▶ _WORK REQUEST_
The answer must consist of every line below that contains the word "will".

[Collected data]
· · · ·

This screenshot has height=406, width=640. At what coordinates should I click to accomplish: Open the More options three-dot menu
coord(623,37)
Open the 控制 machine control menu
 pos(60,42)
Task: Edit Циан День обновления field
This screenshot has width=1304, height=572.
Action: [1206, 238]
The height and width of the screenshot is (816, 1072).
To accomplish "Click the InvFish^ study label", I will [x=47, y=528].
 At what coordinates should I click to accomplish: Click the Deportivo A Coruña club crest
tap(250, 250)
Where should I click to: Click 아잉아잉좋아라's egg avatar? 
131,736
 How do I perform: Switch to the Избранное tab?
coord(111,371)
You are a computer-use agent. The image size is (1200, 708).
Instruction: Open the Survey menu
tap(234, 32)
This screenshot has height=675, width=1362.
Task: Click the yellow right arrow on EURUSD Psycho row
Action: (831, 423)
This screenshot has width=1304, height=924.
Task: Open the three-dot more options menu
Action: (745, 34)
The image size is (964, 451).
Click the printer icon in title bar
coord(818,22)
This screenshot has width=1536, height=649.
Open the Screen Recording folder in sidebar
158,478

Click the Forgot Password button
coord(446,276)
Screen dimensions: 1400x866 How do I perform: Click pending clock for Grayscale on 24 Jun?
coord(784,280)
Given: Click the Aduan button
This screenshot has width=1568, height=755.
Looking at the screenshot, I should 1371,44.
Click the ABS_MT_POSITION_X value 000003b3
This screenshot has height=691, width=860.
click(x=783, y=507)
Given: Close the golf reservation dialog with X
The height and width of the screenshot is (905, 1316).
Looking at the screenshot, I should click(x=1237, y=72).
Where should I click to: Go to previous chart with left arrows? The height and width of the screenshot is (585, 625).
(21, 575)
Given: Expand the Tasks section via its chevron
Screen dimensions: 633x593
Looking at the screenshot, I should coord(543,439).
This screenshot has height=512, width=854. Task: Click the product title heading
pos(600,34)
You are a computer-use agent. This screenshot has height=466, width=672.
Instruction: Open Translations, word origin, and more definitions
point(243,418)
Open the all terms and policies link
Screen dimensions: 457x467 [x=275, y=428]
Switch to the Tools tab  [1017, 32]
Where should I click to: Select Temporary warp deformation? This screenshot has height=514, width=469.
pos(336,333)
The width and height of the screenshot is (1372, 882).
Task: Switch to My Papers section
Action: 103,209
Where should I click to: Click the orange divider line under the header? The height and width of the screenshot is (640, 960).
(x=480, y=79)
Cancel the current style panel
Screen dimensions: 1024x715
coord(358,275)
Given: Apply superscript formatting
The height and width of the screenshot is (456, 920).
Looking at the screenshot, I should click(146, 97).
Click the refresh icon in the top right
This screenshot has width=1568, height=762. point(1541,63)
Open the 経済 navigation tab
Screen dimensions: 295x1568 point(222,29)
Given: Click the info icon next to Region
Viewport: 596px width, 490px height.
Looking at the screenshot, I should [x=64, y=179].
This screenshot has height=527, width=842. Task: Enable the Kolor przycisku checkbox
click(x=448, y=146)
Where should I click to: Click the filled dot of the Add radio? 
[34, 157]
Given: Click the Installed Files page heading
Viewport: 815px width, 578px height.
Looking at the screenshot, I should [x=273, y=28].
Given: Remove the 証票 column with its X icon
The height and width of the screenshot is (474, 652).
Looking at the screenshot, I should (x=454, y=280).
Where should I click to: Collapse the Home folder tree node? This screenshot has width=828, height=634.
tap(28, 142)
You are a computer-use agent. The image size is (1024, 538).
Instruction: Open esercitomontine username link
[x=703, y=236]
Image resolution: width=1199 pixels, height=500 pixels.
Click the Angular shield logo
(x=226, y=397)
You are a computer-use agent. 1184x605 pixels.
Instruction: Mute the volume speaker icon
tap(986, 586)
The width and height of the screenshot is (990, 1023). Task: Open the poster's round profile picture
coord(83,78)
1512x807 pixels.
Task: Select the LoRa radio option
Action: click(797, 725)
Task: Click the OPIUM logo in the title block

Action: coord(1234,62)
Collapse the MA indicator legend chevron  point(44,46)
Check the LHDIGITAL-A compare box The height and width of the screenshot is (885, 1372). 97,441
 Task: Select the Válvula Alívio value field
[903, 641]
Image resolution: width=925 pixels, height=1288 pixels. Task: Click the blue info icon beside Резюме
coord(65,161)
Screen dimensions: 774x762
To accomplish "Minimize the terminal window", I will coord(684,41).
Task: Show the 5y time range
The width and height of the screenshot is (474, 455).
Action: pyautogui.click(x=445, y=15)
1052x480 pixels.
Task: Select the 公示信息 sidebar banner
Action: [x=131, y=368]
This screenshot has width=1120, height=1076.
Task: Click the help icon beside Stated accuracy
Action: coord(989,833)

· · · ·

▶ _EXERCISE ANSWER_
To accomplish "Click the InvFish^ study label", I will [x=47, y=528].
To accomplish "Minimize the terminal window", I will coord(684,41).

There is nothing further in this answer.